W czasach pandemii wszelkie schorzenia płuc powodują wzrost czujności, dlatego warto wiedzieć o nich więcej. Czym jest rozedma płuc i jakie czynniki wpływają na jej ryzyko?

Rozedma płuc bywa nazywana chorobą puzonistów i palaczy, ponieważ najczęściej to przedstawicieli tych dwóch grup dotyka to schorzenie. Jednak czynników zwiększających ryzyko zachorowania jest znacznie więcej.

Istota choroby

Do rozedmy płuc prowadzi nieprawidłowe zwiększanie się objętości pęcherzyków płucnych przy jednoczesnym zmniejszaniu się ich liczby. Pęcherzyki napełniają się ponad miarę, przez co tracą swą elastyczność. Grozi to ich pęknięciem. Rozedma znacząco obciąża pracę nie tylko płuc, ale i serca. Zmiany, których dokonuje rozedma, są nieodwracalne. Prowadzi do problemów z oddychaniem, których efektem może być rozwój nadciśnienia płucnego, a w efekcie niewydolność prawej komory serca. Chorzy tracą aż 75 procent powierzchni potrzebnej do natlenienia krwi.
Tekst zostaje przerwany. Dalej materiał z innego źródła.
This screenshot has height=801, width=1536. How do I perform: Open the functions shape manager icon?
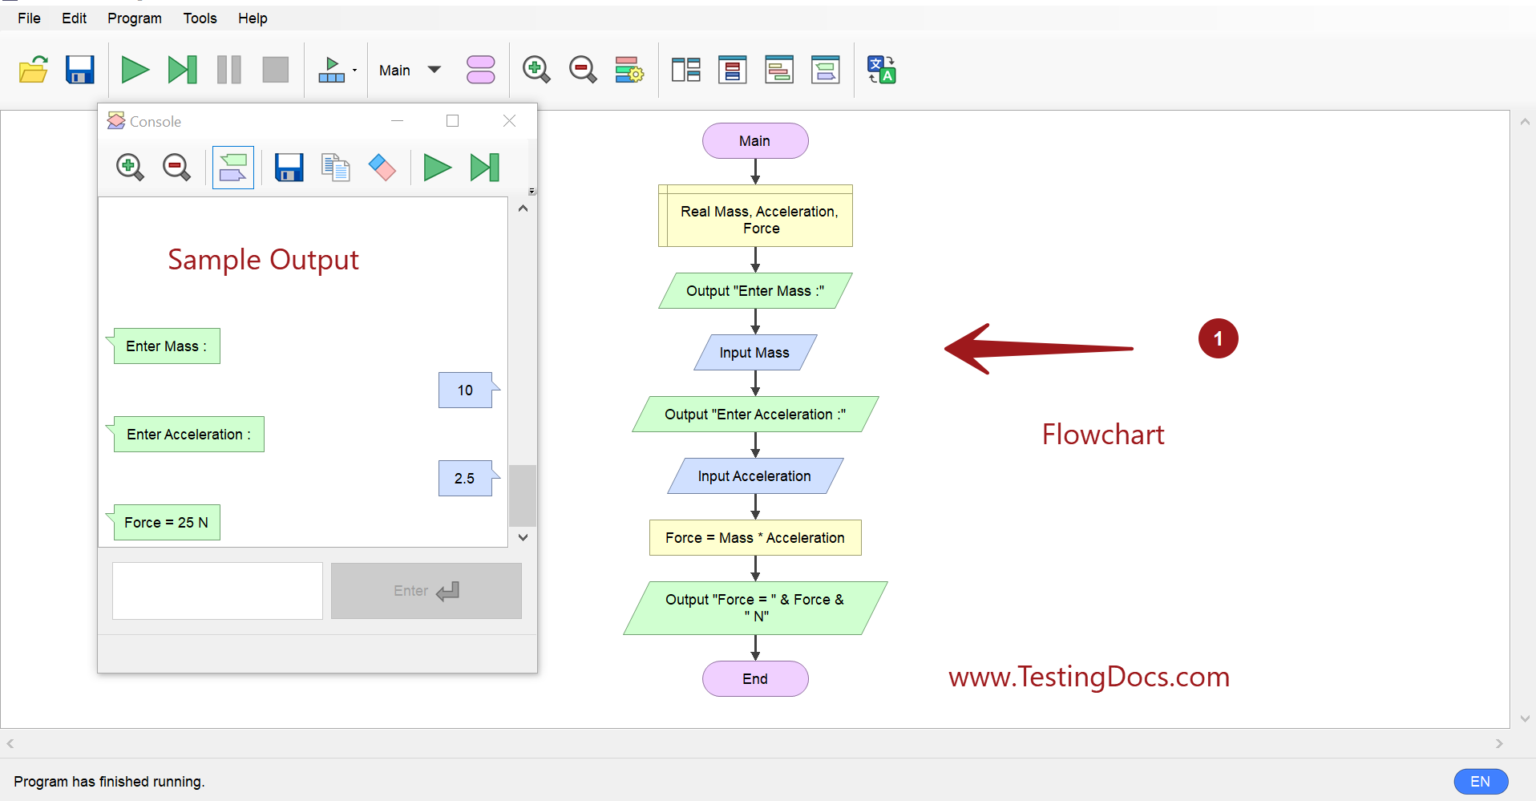[x=481, y=69]

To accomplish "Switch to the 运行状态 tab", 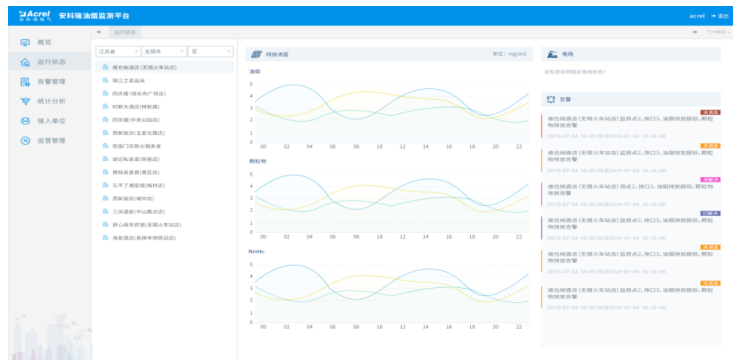I will tap(125, 32).
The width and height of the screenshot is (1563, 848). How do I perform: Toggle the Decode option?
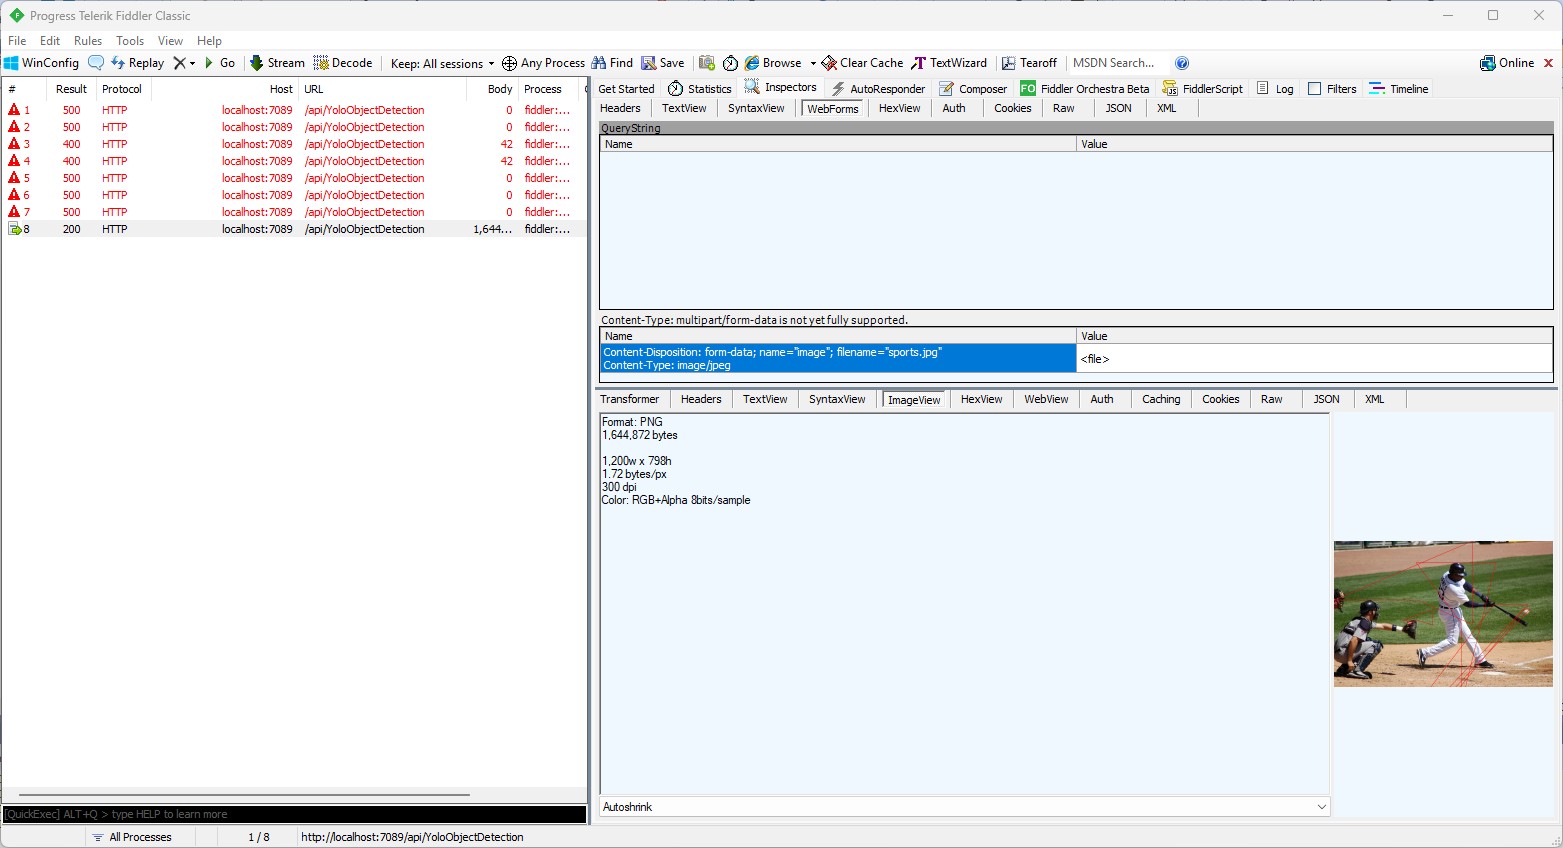(342, 63)
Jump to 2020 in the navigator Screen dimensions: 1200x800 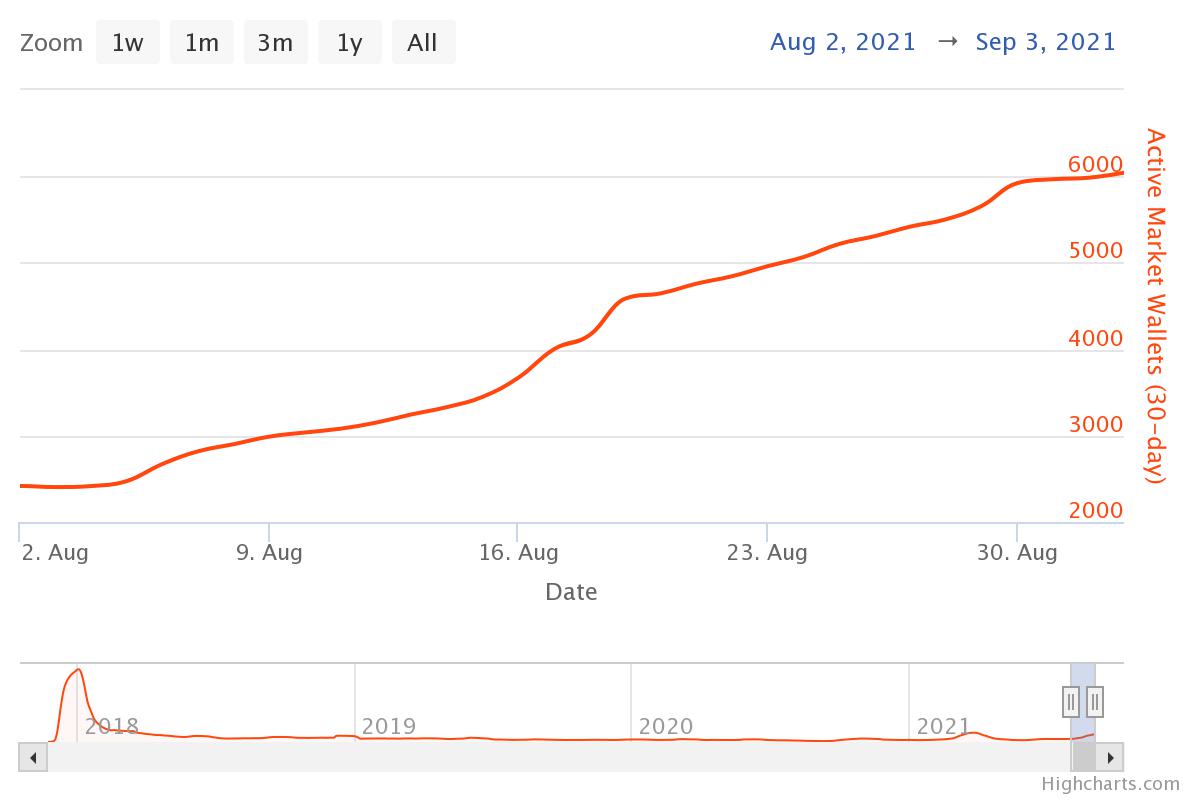[x=666, y=726]
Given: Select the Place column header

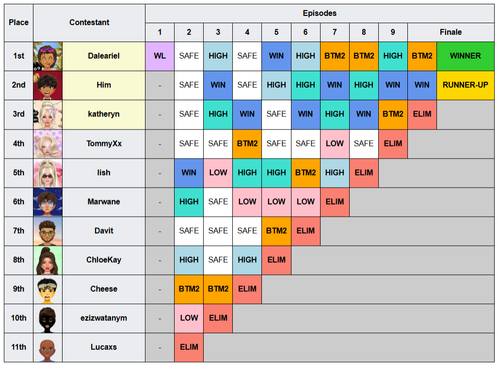Looking at the screenshot, I should click(19, 22).
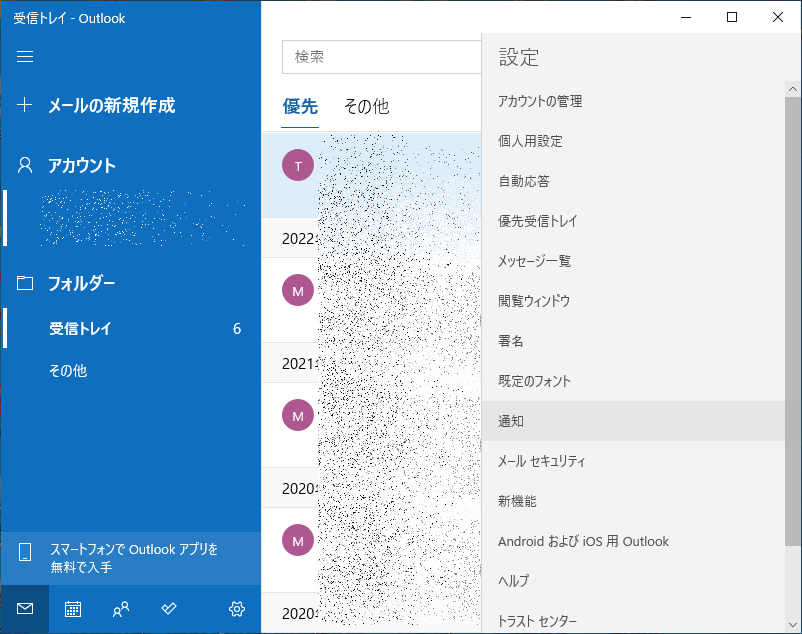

Rozedma płuc – przyczyny i czynniki ryzyka

Za najczęstszy czynnik zwiększający ryzyko wystąpienia choroby uważa się palenie papierosów, które zawierają kadm, prowadzący do uszkodzenia narządów, w których się kumuluje, takich jak płuca, wątroba, nerki. Dym papierosowy utrudnia pracę rzęsek płucnych, oczyszczających płuca z substancji toksycznych. Dym zmienia tez strukturę samych pęcherzyków, niszcząc tworzące je komórki. Powoduje to niemożność wymiany gazowej między krwią a powietrzem.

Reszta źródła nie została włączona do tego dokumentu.